TASKS.
a) In the article on Loyola's Bateman competition team, what date is the team asking the New Orleans City Council to declare A Day With Purpose?
b) Condense the paragraph beginning "Loyola's Bateman team is competing" from the article on Loyola's Bateman competition team into a shorter version that keeps its main facts.
c) Carry the article on Loyola's Bateman competition team forward from its final sentence.

SELECTED EXCERPT.
Segment Open

Bateman competition team goes for the gold

Avery Bell, music education senior, left, and Bryan Maassen, music composition junior, lead a second line during the opening ceremony for the Bateman team’s Geaux for the Gold With Purpose campaign Feb. 22, 2018, at the Peace Quad. The Geaux for Gold With Purpose campaign aims to create an official day for the fight against child Cancer. JULES LYDON/Courtesy

Madison Mcloughlin

Loyola’s Bateman competition team is encouraging the Loyola community to Geaux for Gold and support their With Purpose campaign, emphasizing childhood cancer awareness.

The Bateman Case Study Competition is Public Relations Student Society of America’s premier national case study competition for public relation students, where a team of five develops a full-scale campaign for a different client each year.

Loyola’s Bateman team is competing against other Bateman teams in the national competition by designing and running a campaign for With Purpose, a non-profit attempting to improve healthcare conditions for children diagnosed with cancer through community involvement and treatment advancements.

The Bateman’s team goal is to increase awareness of the problems with the treatment of childhood cancer in the United States, while also giving the members of the team experience that will benefit them in the future, according to Camille Didelot, mass communication senior and member of the Bateman team.

“The significance of it is that it allows students to give a voice to those children going through cancer treatments and advocate for better conditions for them,” Didelot said.

The team is petitioning to the New Orleans City Council to declare March 14 a day dedicated to helping children diagnosed with cancer and bringing awareness to the issue, which will be known as A Day With Purpose.

Segment Closed

DATASET CONTENT.

Segment Open

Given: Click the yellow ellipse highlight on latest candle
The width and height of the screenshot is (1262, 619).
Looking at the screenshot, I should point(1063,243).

Segment Closed

RESULTS FOR THE EXERCISE.
a) March 14

b) In the national competition, Loyola's Bateman team is designing and running a campaign for With Purpose, a non-profit working to improve healthcare conditions for children with cancer through community involvement and treatment advancements.

c)
“While we are doing this through Bateman, this competition has nothing to do with us. It’s about With Purpose, and it’s about making a difference for these children, and we are all dedicated to the cause,” Didelot said. “It’s not just business; it’s personal. When you are diagnosed with childhood cancer, the odds are against you.”

Childhood cancer affects many individual children and their families. Graphic design junior Ariel Landry was diagnosed with stage II Hodgkin’s lymphoma when she was nine. Like most children diagnosed with cancer, adjusting was difficult for Landry because she felt extremely isolated – not many people knew how to react to her diagnosis, or how they could help her.

“I think the petition for A Day With Purpose is really great. There are days and months set aside for cancer awareness that tends to affect adults more often,” said Landry. “It would be nice to have a day specifically focused on childhood cancer.”

Tala Maalouli, biology and computer information system senior, was diagnosed with a juvenile pilocytic astrocytoma brain tumor when she was six.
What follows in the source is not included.